[Exercise instructions]
Copy out all lines of the listing below that hold "screenshot".

[Records provided]
************

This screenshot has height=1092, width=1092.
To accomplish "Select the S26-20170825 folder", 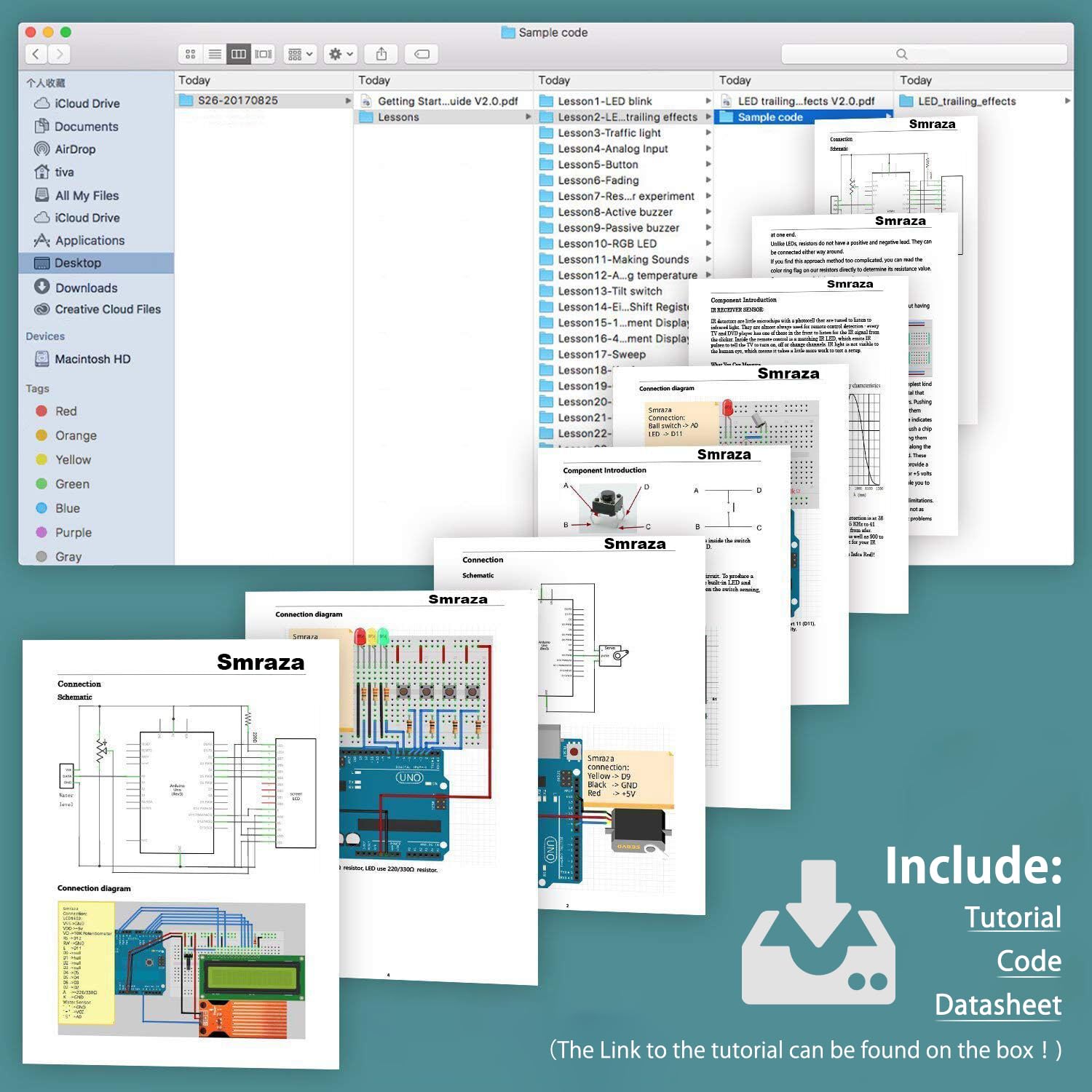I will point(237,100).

************

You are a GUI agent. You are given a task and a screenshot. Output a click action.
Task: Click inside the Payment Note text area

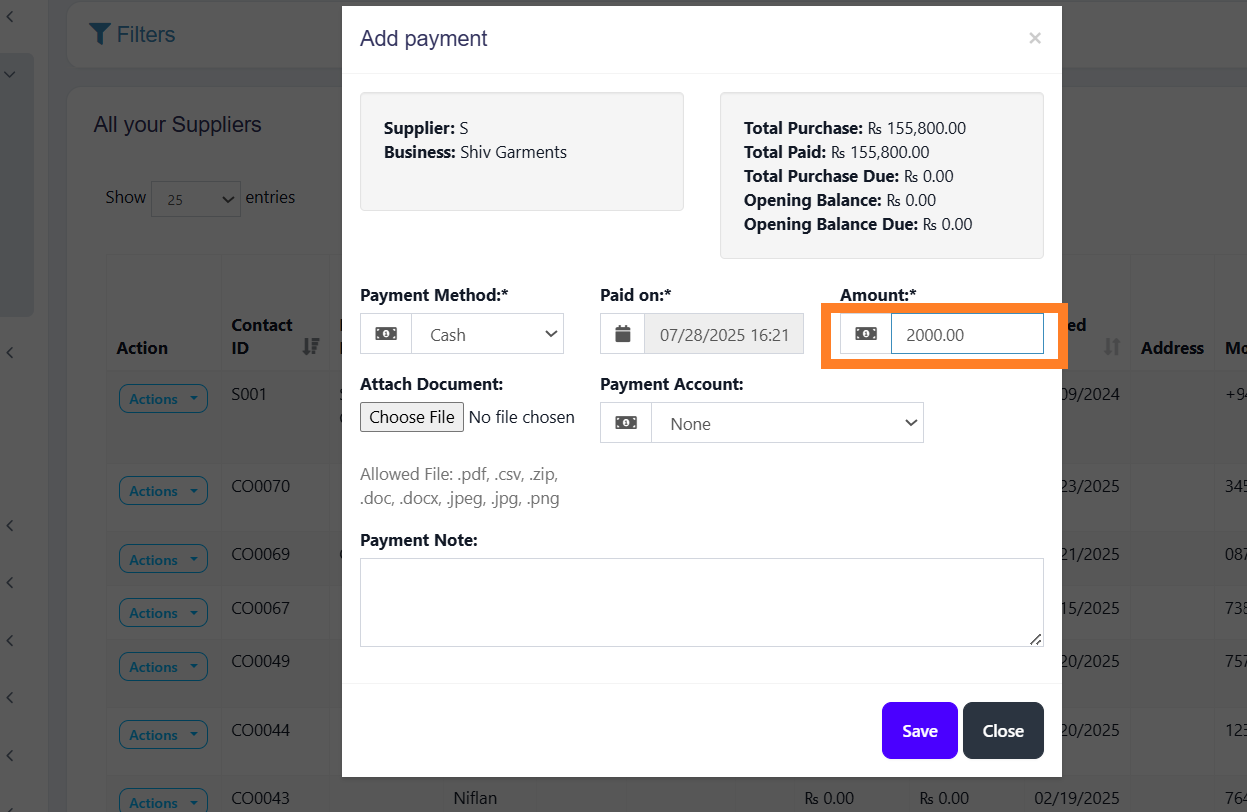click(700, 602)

************

[Solution for this exercise]
This screenshot has height=1092, width=1092.
You are a GUI agent. You are given a task and a screenshot. Output a click action.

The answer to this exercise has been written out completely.